Ashigaru wallet builds on Samourai’s decentralized Soroban CoinJoin, a privacy tool that was nearing release when the Samourai team faced unjust incarceration. Soroban enhances privacy by enabling decentralized CoinJoin transactions through a network of user-operated Dojo nodes, removing the need for a centralized coordinator. Ashigaru does not currently implement Samourai’s Whirlpool CoinJoin, which relies on a centralized coordinator to facilitate mixing. By focusing on Soroban, Ashigaru ensures that its CoinJoin implementation remains fully decentralized and resistant to surveillance or external control. It is yet to be determined if the Ashigaru team has plans to also implement Whirpool at some future date.

Ashigaru extends privacy features to post-mix transactions with post-mix spending and peer-to-peer CoinJoins, allowing users to spend their funds after mixing with others, undermining blockchain analysis and transaction tracing efforts. Stealth mode offers a decoy application that masks the true function of the wallet, while coin control gives users granular control over their UTXOs, enabling them to label, freeze, and unfreeze specific outputs, and manage Doxxic change. With batch spending to save on fees, and a smart mining fee algorithm to optimize transaction rates, Ashigaru not only preserves the ethos of privacy inspired by Samourai but also provides practical, efficient tools for Bitcoin transactions in an increasingly surveilled financial landscape.

After Samourai Arrests, the Game has Changed

The Ashigaru developers’ decision to maintain anonymity and host their servers outside the reach of Western governments marks the beginning of a critical shift in how privacy-focused technologies are developed. By evading the grasp of regulatory regimes that seek to impose total financial surveillance and censorship, Ashigaru sets a precedent for the future of “freedom tech.” This new wave of innovation puts user privacy, data protection, and individual sovereignty at the forefront, shielding users from the growing efforts of governments to construct a digital panopticon, a surveillance apparatus aimed at controlling dissent and silencing opposition.

Western governments, particularly those of the U.S. and Europe, are increasingly seeking to implement systems of total financial surveillance under the guise of combating crime and terrorism. The arrests of developers from projects like Samourai Wallet, Tornado Cash, and the subsequent crackdown on privacy-enhancing tools like encrypted messaging apps like Signal, and Telegram, underscore the lengths to which these governments will go to assert control over financial privacy. By positioning themselves in jurisdictions beyond the reach of these powers, Ashigaru is able to maintain the development of its privacy tools free from government interference, offering users critical protection against financial tracking and punitive state actions.

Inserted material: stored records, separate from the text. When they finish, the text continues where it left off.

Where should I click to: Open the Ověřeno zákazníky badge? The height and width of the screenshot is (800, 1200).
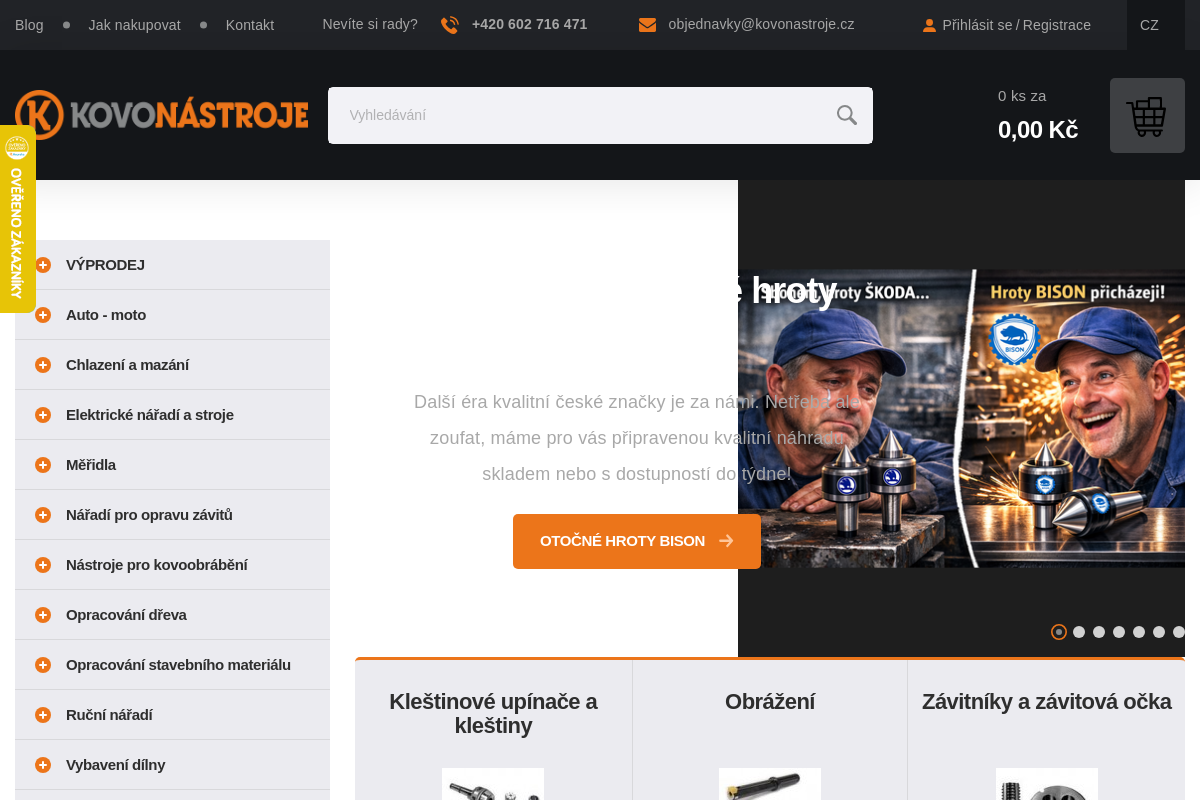(x=17, y=219)
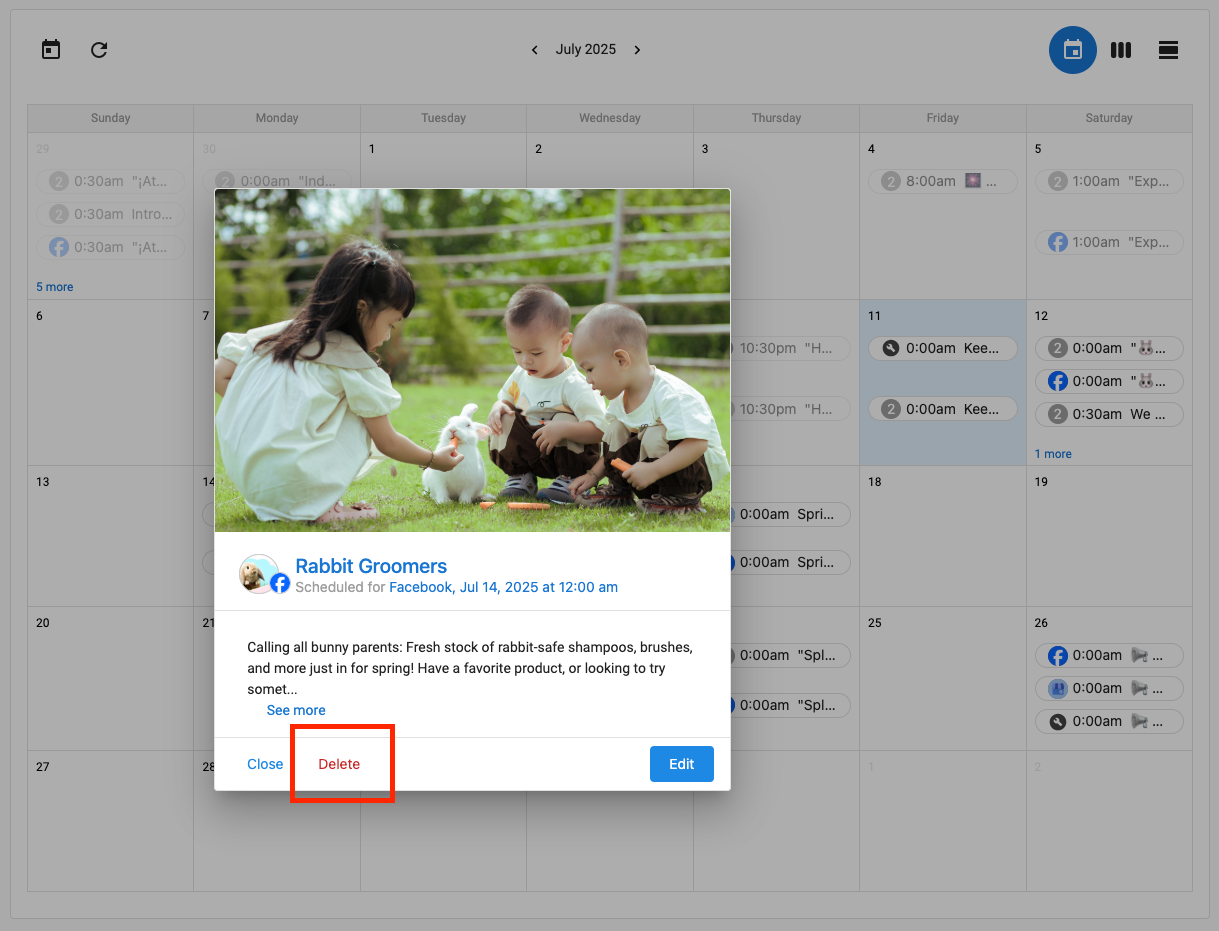Click the Facebook icon next to Rabbit Groomers

[279, 582]
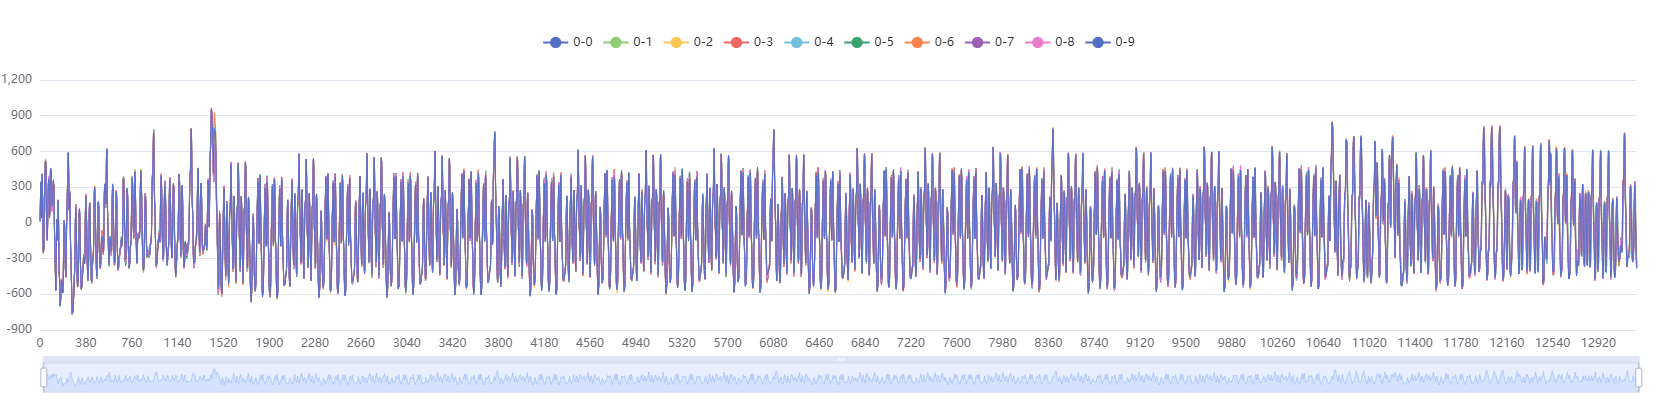Toggle the yellow 0-2 legend marker
The image size is (1677, 400).
tap(676, 42)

This trend represents a significant evolution in the way privacy-focused projects are built and deployed. Anonymity and the strategic location of servers in more favorable jurisdictions create a decentralized development ecosystem that is harder for governments to attack or dismantle. The result is a more resilient infrastructure for privacy technologies, enabling users to protect their financial activities and communications from surveillance. This form of decentralized resistance is crucial in an age where governments seek to centralize control over all aspects of digital life, transforming financial systems into instruments of coercion and punishment against those who defy state narratives or political orthodoxy.

As governments in the West move closer to implementing centralized digital currencies, biometric tracking, and other tools of surveillance capitalism, the importance of freedom tech cannot be overstated. Projects like Ashigaru represent a counterweight to this encroaching digital gulag, offering individuals a way to preserve their autonomy and engage in financial activities without being monitored or restricted. This battle for privacy and freedom is not just about the technology itself but about defending fundamental rights in a world where total surveillance is increasingly the default. The future of freedom tech will depend on the continued efforts of developers who are willing to innovate outside of the control of repressive regimes, ensuring that privacy remains a right, not a privilege, in the digital age.